Expanding on #3: Operator error (me). Baled the next day.


----------



## makinghayCO (Jan 30, 2012)

SVFHAY: Do you have a bale bandit with a pick up head or one that is right behind the baler?


----------



## Teslan (Aug 20, 2011)

How much do bale bandits and bale barons cost? I did a search and it is suggested they are about $65,000-$75,000. Some say that is expensive. Sure it is, but a New NH self propelled hay stacker is about $140,000. The MF self propelled disc swathers are about $130,000 also. A new 3X3 MF baler is $85,000. All new equipment is expensive and will not be getting cheaper ever. The Kuhn accumulators and grapples seem to be the most affordable, but I personally don't like the idea of an accumulator. It seems like it would be still very slow to stack them compared to a NH hay stacker. But for the price they are great! They would pay for themselves in a year or two of even a smaller operation. Bale Bandits and Bale Barons I only see the advantage of is for loading onto trucks with a minimum of labor and transportation. I will stick with my 2001 NH 1089 to stack the small bales as it's running great and paid for and the large advantage of it is you don't need another truck or tractor to take the hay to storage. Though I suspect I could sell it for the same price of new bale bandit.


----------



## SVFHAY (Dec 5, 2008)

makinghayCO said:


> SVFHAY: Do you have a bale bandit with a pick up head or one that is right behind the baler?

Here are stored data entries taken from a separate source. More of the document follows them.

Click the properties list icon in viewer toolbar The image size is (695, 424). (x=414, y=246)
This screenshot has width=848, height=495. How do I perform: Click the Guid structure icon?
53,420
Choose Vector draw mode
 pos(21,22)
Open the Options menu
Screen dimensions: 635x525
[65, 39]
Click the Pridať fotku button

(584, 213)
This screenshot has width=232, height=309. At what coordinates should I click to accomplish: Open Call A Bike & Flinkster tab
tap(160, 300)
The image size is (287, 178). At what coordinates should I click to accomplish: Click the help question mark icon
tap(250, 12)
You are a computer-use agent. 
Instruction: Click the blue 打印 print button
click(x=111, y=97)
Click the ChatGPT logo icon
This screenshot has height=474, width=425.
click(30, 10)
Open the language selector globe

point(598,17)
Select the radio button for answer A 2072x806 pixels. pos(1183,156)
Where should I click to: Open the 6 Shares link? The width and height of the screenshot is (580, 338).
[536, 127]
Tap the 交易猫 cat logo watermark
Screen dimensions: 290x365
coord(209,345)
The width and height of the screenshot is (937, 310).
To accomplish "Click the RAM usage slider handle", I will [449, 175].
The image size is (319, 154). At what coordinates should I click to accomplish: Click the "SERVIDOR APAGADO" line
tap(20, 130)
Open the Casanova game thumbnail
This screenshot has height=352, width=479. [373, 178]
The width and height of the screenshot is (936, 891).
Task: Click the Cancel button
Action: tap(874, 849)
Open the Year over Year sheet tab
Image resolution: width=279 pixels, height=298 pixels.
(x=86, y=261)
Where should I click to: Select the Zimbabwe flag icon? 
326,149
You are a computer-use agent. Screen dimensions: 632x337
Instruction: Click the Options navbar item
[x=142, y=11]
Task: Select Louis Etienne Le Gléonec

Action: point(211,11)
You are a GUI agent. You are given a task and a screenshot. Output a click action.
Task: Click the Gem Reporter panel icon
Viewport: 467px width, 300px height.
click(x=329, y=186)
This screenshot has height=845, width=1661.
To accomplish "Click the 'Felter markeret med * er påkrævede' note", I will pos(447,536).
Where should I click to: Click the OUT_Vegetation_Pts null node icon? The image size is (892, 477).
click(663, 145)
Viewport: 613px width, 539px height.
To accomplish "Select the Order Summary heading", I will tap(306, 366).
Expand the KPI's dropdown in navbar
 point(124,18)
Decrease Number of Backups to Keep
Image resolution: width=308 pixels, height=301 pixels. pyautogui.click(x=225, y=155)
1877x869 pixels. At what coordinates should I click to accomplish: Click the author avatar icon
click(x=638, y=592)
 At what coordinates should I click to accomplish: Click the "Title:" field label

Trailed. I have seen a few with pick up head, never ran one. It would be great to run multiple balers but it does not fit here. If I had 500 FLAT acres in Large, regular shaped fields in a location that didn't get showers every other day I wouldn't sweat a few thousand smalls on the dirt. If I had that situation and the right storage I might even go back to a stackwagon if the only concern was clearing the field and someone else had to figure out the loading.

Cost. I believe a model 200 bandit is maybe 63k? Add about 17 more for a baron. Some nice used ones for less.


----------



## Mike120 (May 4, 2009)

Teslan said:


> The Kuhn accumulators and grapples seem to be the most affordable, but I personally don't like the idea of an accumulator. It seems like it would be still very slow to stack them compared to a NH hay stacker. But for the price they are great! They would pay for themselves in a year or two of even a smaller operation. Bale Bandits and Bale Barons I only see the advantage of is for loading onto trucks with a minimum of labor and transportation.


I ran an old NH Stcker Wagon before I got my Hoelscher. It worked fine at our old place. When I built this place I configured the hay sheds differently and we just unloaded in front and then hand stacked. I was baling less, tired of constantly fixing the worn out Stacker Wagon, and coudn't get help to handle hay. I looked at Kuhns but got a better deal on the Hoelscher. Suddenly my haying life was easier than it had been in years and I could do everything by myself. Unfortunately, I wasn't growing enough then and still had to buy hay on occasion. This year because of the drought, I bought a hell of a lot. The grapple made unloading a lot easier. Even better was when I got Bandit or Baron truck loads. I could unload the trucks in 20% of the time it took me on a hand stacked load.

What works best depends on a whole lot of factors. A stacker wagon will only pickup and unload, but it does it well. If you have to load a truck you do it by hand or get a grapple. The accumulator/grapple allows you to load the truck in the field without touching a bale. The Bandit/Baron approach lets you do the same only faster. More importantly though, it's a heck of a lot easier for the customer. I won't pay more for the hay, but if I have to buy, I'll buy Bandit/Baron packages before I'll buy loose bales and I know a lot of barn owners who feel the same way. Hopefully, it will be a long time before I have to buy any more. Feeding other folk's hay is expensive!!!!!!!


----------



## cmsc (Feb 14, 2010)

I have a holescher and wouldn't trade it for anything different when everything works right which is 99% of the time. A stack wagon would not work for use due to i could stack and unload more by hand then i could with a stack wagon by the time i run from field to barn and back. I dont like the kuhn because if you got to do alot of turning looks like it could bend alot of bales. Another thing about it i dont like is having to push the bales up that chute i think puts that much more stress on your baler especially the plunger. I like my holescher just sometimes when my dad runs it doesnlt pay attention tol the windrows that much and he pushes it too hard. I can push it hard with out getting a bale under the arm. our holescher is 14 years old and on its 3rd new holland 575 baler.


----------



## Vol (Jul 5, 2009)

cmsc said:


> I dont like the kuhn because if you got to do alot of turning looks like it could bend alot of bales.


Nahhhh....they straighten right up going up the chute.....not a problem.

Regards, Mike


----------



## DKFarms (Aug 11, 2008)

Finished my first season with the Bandit. Bought a used model 100. It was still expensive but I just couldn't get reliable pickup help anymore. One helluva learning curve, let me tell you. Still learning but this season will be much smoother now that I know the idiosyncrocies of the machine. Now I can bale and load the barn with a 1000 bales a day instead of 4 to 600. The best part is doing it with 2 people instead of 10. Bale Bandit factory support is outstanding plus. If you're intimidated by electro-hydraulics and programmable controllers, then you will be talking to the factory alot.


----------